À sa décharge toujours, même lorsqu'on est une mamma italienne, il n'est pas simple d'être la mère de 3 futurs rois, et la belle-mère d'un 4ème (Henri IV), tous morts avant elle (pratiquement), et de façon plus ou moins violente.

Drôle de destin, donc, que celui de cette reine, mariée à l'âge de 15 ans à peine à l'héritier du trône français, par le jeu de ces alliances habituelles au sommet des royaumes, longtemps accusée d'infertilité avant de donner naissance à 10 enfants, et amenée, par le jeu des circonstances, à gouverner la France pendant une trentaine d'années. Il a bien fallu faire preuve de détermination et déplaire à certains ! Ce qui lui a valu sans doute, et injustement, cette légende noire attachée à sa personne.

Ses responsabilités à la tête du royaume ne l'ont pas empêchée, en tous cas, en bonne héritière des Médicis, d'accorder une place très importante aux arts sous toutes leurs formes, et de protéger artistes et écrivains ! Hélas, il ne reste rien des monuments qu'elle a fait construire (quelques vestiges étonnants , néanmoins, dans le parc Monceau ) et les œuvres picturales qu'elle a commandées à des artistes italiens et français ont malheureusement été dispersées.

 

Marie de Médicis (1573 - 1645)

Fort différente est Marie de Médicis, qui épousa en secondes noces Henri IV, après que celui-ci ait répudié Marguerite, fille d'Henri II et de Catherine de Médicis, dont Marie est une lointaine cousine ! Le monde est vraiment petit !

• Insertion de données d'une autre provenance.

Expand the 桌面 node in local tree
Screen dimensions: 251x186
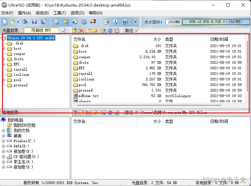[x=4, y=136]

Marie n'est ni aussi intelligente, ni aussi avenante que Catherine, mais elle est riche. En l'épousant, en 1600, Henri IV épouse une dot de 600.00 écus d'or , dont le royaume avait bien besoin !

Mal entourée, superstitieuse, Marie s'accrochera au pouvoir lorsqu'il lui reviendra de droit, 10 ans plus tard, après l'assassinat d'Henri IV – dont certains l'accuseront. Au point que son fils, le roi Louis XIII, devra se résoudre à l'exiler, pour pouvoir régner en maître.

Heureusement pour nous, Marie de Médicis reviendra à Paris pour quelques années, le temps, comme sa cousine, de protéger les artistes, et aussi, et peut-être surtout, de faire construire cette merveille de style Renaissance qu'est le Palais du Luxembourg, entouré par un jardin magnifique, et iconique. 400 ans plus tard , il fait toujours bon se promener au "Luco", et le clou de ce jardin, la fontaine de Médicis, véritable bijou, nous transporte avec bonheur en Italie, une Italie qui sera toujours chère au cœur de ces deux reines de France.